* Description of the task: A complete, exact copy of the records is needed here.

* Provided entries:
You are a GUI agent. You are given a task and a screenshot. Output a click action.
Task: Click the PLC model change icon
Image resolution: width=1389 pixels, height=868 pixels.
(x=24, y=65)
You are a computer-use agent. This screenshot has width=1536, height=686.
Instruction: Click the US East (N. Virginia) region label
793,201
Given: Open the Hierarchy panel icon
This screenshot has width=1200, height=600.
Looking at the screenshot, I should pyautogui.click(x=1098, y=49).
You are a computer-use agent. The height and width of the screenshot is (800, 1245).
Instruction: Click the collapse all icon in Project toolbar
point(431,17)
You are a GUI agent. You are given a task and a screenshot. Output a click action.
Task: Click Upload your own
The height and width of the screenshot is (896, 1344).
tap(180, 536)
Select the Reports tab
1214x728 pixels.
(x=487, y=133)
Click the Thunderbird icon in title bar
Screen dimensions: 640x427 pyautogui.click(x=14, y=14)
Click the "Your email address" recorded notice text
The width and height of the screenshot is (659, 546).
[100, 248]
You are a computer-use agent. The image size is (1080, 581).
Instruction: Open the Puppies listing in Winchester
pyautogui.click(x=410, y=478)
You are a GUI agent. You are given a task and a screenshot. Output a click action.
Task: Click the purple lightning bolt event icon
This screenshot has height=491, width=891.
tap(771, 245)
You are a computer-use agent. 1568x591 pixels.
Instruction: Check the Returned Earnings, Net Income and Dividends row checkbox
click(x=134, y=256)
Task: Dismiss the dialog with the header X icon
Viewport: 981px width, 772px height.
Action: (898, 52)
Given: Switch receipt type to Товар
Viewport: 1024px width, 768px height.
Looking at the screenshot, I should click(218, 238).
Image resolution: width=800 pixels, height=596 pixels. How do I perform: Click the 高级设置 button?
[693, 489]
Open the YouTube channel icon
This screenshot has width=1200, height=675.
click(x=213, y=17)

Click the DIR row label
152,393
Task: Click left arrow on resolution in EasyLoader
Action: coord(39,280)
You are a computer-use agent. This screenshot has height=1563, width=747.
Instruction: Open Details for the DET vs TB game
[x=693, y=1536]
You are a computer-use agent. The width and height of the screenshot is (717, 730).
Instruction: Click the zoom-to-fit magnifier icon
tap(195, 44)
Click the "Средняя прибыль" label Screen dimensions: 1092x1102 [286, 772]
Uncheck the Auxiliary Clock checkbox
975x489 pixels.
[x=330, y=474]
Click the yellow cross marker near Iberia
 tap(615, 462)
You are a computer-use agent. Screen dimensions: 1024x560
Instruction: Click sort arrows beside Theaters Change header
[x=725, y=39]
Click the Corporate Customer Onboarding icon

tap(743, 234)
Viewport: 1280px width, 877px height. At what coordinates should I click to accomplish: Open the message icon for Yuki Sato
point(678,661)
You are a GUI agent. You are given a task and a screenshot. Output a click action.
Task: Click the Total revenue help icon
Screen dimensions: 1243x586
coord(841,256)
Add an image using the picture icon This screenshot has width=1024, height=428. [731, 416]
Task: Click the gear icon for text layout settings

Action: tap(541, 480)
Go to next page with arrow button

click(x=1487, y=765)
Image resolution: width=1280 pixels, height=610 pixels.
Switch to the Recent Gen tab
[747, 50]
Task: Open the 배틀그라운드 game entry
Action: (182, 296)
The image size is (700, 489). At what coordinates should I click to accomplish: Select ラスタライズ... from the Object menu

* Worked solution:
You are a GUI agent. You are given a task and a screenshot. Output a click action.
Task: Click the PLC model change icon
Image resolution: width=1389 pixels, height=868 pixels.
(x=24, y=65)
You are a computer-use agent. This screenshot has width=1536, height=686.
Instruction: Click the US East (N. Virginia) region label
793,201
Given: Open the Hierarchy panel icon
This screenshot has width=1200, height=600.
Looking at the screenshot, I should pyautogui.click(x=1098, y=49).
You are a computer-use agent. The height and width of the screenshot is (800, 1245).
Instruction: Click the collapse all icon in Project toolbar
point(431,17)
You are a GUI agent. You are given a task and a screenshot. Output a click action.
Task: Click Upload your own
The height and width of the screenshot is (896, 1344).
tap(180, 536)
Select the Reports tab
1214x728 pixels.
(x=487, y=133)
Click the Thunderbird icon in title bar
Screen dimensions: 640x427 pyautogui.click(x=14, y=14)
Click the "Your email address" recorded notice text
The width and height of the screenshot is (659, 546).
[100, 248]
You are a computer-use agent. The image size is (1080, 581).
Instruction: Open the Puppies listing in Winchester
pyautogui.click(x=410, y=478)
You are a GUI agent. You are given a task and a screenshot. Output a click action.
Task: Click the purple lightning bolt event icon
This screenshot has height=491, width=891.
tap(771, 245)
You are a computer-use agent. 1568x591 pixels.
Instruction: Check the Returned Earnings, Net Income and Dividends row checkbox
click(x=134, y=256)
Task: Dismiss the dialog with the header X icon
Viewport: 981px width, 772px height.
Action: (898, 52)
Given: Switch receipt type to Товар
Viewport: 1024px width, 768px height.
Looking at the screenshot, I should click(218, 238).
Image resolution: width=800 pixels, height=596 pixels. How do I perform: Click the 高级设置 button?
[693, 489]
Open the YouTube channel icon
This screenshot has width=1200, height=675.
click(x=213, y=17)

Click the DIR row label
152,393
Task: Click left arrow on resolution in EasyLoader
Action: coord(39,280)
You are a computer-use agent. This screenshot has height=1563, width=747.
Instruction: Open Details for the DET vs TB game
[x=693, y=1536]
You are a computer-use agent. The width and height of the screenshot is (717, 730).
Instruction: Click the zoom-to-fit magnifier icon
tap(195, 44)
Click the "Средняя прибыль" label Screen dimensions: 1092x1102 [286, 772]
Uncheck the Auxiliary Clock checkbox
975x489 pixels.
[x=330, y=474]
Click the yellow cross marker near Iberia
 tap(615, 462)
You are a computer-use agent. Screen dimensions: 1024x560
Instruction: Click sort arrows beside Theaters Change header
[x=725, y=39]
Click the Corporate Customer Onboarding icon

tap(743, 234)
Viewport: 1280px width, 877px height. At what coordinates should I click to accomplish: Open the message icon for Yuki Sato
point(678,661)
You are a GUI agent. You are given a task and a screenshot. Output a click action.
Task: Click the Total revenue help icon
Screen dimensions: 1243x586
coord(841,256)
Add an image using the picture icon This screenshot has width=1024, height=428. [731, 416]
Task: Click the gear icon for text layout settings

Action: tap(541, 480)
Go to next page with arrow button

click(x=1487, y=765)
Image resolution: width=1280 pixels, height=610 pixels.
Switch to the Recent Gen tab
[747, 50]
Task: Open the 배틀그라운드 game entry
Action: (182, 296)
The image size is (700, 489). At what coordinates should I click to accomplish: Select ラスタライズ... from the Object menu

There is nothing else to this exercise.